Past the pits where the asphalt flowers grow
This line shows us even more of the dark beauty of the world we're in, the world the speaker wants us to journey beyond.
There are pits here, and in these pits, there are "asphalt flowers." We can imagine a lone flower sticking up through the asphalt – something beautiful in this paved, industrial, yucky world.
Check out the repetition of the p and t sounds in "past the pits" and "asphalt." Yep, this poem is just as fun to read aloud as it is to imagine silently.
We're starting to notice that Silverstein's quite the alliterative guy. Why do you think he uses that tool so much?
Also, remember that as we're hearing about this asphalt world, we're being urged to go beyond it, to leave it far behind.
We shall walk with a walk that is measured and slow,
This line is telling us exactly how we're going to get past the asphalt pits and black smoke to the world where the sidewalk ends – by walking slowly.
Note how the word walk is repeated in this line. Now, that's no mistake on our speaker's part, but it might have to be read aloud to be fully appreciated. Imagine the slap of footsteps on pavement with each beat of this line, the repetition of the word "walk" giving us the rhythm of this slow pace.
Plus, it's yet another example of alliteration, especially when you toss in "we" and "with."
And watch where the chalk-white arrows go To the place where the sidewalk ends.
In case we've been dragged too deeply into the scary world of the previous lines, these lines remind us that we're heading to where the sidewalk ends. Whew.

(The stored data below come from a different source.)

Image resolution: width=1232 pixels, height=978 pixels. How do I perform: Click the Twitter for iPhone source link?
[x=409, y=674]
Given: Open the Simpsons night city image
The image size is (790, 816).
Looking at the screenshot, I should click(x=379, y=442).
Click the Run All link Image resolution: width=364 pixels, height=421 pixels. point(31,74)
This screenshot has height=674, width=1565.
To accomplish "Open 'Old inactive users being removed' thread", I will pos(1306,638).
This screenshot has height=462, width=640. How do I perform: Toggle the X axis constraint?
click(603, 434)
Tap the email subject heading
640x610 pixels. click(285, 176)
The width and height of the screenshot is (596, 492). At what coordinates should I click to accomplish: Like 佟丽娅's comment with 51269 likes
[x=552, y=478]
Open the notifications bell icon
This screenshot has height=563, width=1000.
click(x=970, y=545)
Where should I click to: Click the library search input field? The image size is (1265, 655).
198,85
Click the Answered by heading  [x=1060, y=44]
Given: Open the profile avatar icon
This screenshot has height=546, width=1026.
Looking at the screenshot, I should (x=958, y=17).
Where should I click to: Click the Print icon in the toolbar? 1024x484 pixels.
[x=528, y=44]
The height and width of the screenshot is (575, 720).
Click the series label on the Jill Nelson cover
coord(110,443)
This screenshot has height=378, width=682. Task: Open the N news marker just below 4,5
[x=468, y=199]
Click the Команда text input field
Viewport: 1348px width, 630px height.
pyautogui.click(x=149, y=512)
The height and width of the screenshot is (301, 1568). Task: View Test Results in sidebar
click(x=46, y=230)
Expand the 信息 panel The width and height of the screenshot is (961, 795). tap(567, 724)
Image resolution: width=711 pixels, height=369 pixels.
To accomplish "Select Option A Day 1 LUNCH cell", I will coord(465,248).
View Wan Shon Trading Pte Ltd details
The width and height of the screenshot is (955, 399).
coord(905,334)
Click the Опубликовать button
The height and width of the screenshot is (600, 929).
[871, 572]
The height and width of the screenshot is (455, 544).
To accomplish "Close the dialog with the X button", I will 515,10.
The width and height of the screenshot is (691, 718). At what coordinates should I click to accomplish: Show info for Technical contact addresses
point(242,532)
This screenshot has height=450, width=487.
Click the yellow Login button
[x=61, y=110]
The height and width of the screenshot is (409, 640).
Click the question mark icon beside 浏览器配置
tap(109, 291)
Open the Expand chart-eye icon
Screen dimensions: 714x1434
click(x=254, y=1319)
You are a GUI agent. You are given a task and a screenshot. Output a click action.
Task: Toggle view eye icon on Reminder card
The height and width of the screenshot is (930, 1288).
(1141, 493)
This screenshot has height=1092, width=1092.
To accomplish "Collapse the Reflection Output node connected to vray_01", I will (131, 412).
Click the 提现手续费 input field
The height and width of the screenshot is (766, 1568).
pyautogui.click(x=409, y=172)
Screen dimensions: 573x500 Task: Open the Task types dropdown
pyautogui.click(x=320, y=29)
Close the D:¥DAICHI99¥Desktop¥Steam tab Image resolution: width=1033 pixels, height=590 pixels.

We're also told that we can get there by following arrows: we'll watch the arrows as we walk and they'll bring us to where we need to be.
These arrows are chalk-white, which is more a description of the color than an explanation of how they are made. At least, that's all we can know from this line. So, while the arrows may or may not be drawn in chalk, they look like they are.
At any rate, when we think of chalk drawings, we think of children, making designs and scribbling with chalk on pavement, turning a black street or gray sidewalk into a canvas.
And here comes the kicker: the last line of the stanza is a repetition, slightly altered, of the title and the first line. This line is becoming a rhythmic refrain, reminding us of the most important part of this poem, our ultimate destination: the place of wonder away from all the icky pavement.